[The problem]: Add -49 to every coordinate in the answers, and write out in full the records that begin at the line containing "This screenshot has height=620, width=884." and stop after the line containing "pyautogui.click(x=343, y=70)". Keep the requests in those lines unchanged.
::::::::::
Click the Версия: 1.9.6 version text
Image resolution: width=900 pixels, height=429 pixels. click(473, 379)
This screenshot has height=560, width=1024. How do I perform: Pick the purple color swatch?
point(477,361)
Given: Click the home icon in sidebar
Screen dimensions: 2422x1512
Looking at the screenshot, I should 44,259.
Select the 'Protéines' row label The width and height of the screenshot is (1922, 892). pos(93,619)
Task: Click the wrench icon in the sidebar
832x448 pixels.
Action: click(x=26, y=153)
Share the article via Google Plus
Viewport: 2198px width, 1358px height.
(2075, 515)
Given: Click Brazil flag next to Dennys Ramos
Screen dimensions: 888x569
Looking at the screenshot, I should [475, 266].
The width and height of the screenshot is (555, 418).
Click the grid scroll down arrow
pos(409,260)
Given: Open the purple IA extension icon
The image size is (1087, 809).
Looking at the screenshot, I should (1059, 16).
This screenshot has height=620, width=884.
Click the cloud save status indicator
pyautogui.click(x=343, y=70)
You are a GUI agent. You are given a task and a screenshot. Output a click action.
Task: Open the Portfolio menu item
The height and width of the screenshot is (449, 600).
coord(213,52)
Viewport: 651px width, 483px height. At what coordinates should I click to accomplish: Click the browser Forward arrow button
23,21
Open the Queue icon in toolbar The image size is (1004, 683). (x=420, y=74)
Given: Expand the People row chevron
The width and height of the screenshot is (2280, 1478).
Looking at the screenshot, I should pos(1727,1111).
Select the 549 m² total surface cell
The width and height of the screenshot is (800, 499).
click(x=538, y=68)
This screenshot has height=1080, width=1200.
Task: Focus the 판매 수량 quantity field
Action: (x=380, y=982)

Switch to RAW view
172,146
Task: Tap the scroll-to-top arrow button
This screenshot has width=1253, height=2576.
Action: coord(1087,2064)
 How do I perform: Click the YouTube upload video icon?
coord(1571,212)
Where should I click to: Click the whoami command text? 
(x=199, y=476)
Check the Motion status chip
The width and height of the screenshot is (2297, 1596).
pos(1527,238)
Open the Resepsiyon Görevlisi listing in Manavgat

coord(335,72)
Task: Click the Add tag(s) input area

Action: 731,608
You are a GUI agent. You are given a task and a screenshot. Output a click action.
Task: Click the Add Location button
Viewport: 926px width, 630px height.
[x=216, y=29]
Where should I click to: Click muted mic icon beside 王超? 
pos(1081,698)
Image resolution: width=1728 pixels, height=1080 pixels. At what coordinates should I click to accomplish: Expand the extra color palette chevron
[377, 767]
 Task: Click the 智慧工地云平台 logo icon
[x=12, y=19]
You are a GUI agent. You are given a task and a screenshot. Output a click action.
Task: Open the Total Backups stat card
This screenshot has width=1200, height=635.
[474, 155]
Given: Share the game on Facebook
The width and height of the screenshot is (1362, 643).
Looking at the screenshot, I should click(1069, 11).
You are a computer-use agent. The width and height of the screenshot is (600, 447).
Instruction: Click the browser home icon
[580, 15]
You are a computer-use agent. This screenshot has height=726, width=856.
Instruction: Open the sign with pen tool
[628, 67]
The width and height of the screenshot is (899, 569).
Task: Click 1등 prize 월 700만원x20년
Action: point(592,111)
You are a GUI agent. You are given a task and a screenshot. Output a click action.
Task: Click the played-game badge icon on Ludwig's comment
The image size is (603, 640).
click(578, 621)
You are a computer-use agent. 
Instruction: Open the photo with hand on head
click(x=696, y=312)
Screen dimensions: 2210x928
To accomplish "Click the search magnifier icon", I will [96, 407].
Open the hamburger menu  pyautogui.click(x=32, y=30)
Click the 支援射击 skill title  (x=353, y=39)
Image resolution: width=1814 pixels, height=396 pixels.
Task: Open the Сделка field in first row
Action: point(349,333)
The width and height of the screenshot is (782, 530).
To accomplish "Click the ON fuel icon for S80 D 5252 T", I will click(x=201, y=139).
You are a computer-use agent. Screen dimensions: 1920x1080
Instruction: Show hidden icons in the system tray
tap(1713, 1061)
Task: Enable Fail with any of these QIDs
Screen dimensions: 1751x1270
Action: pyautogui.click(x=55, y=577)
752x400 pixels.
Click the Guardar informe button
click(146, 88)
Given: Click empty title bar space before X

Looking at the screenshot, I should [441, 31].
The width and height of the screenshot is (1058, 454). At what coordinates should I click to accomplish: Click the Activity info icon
::::::::::
[Solution]:
This screenshot has height=620, width=884.
Click the cloud save status indicator
pyautogui.click(x=294, y=21)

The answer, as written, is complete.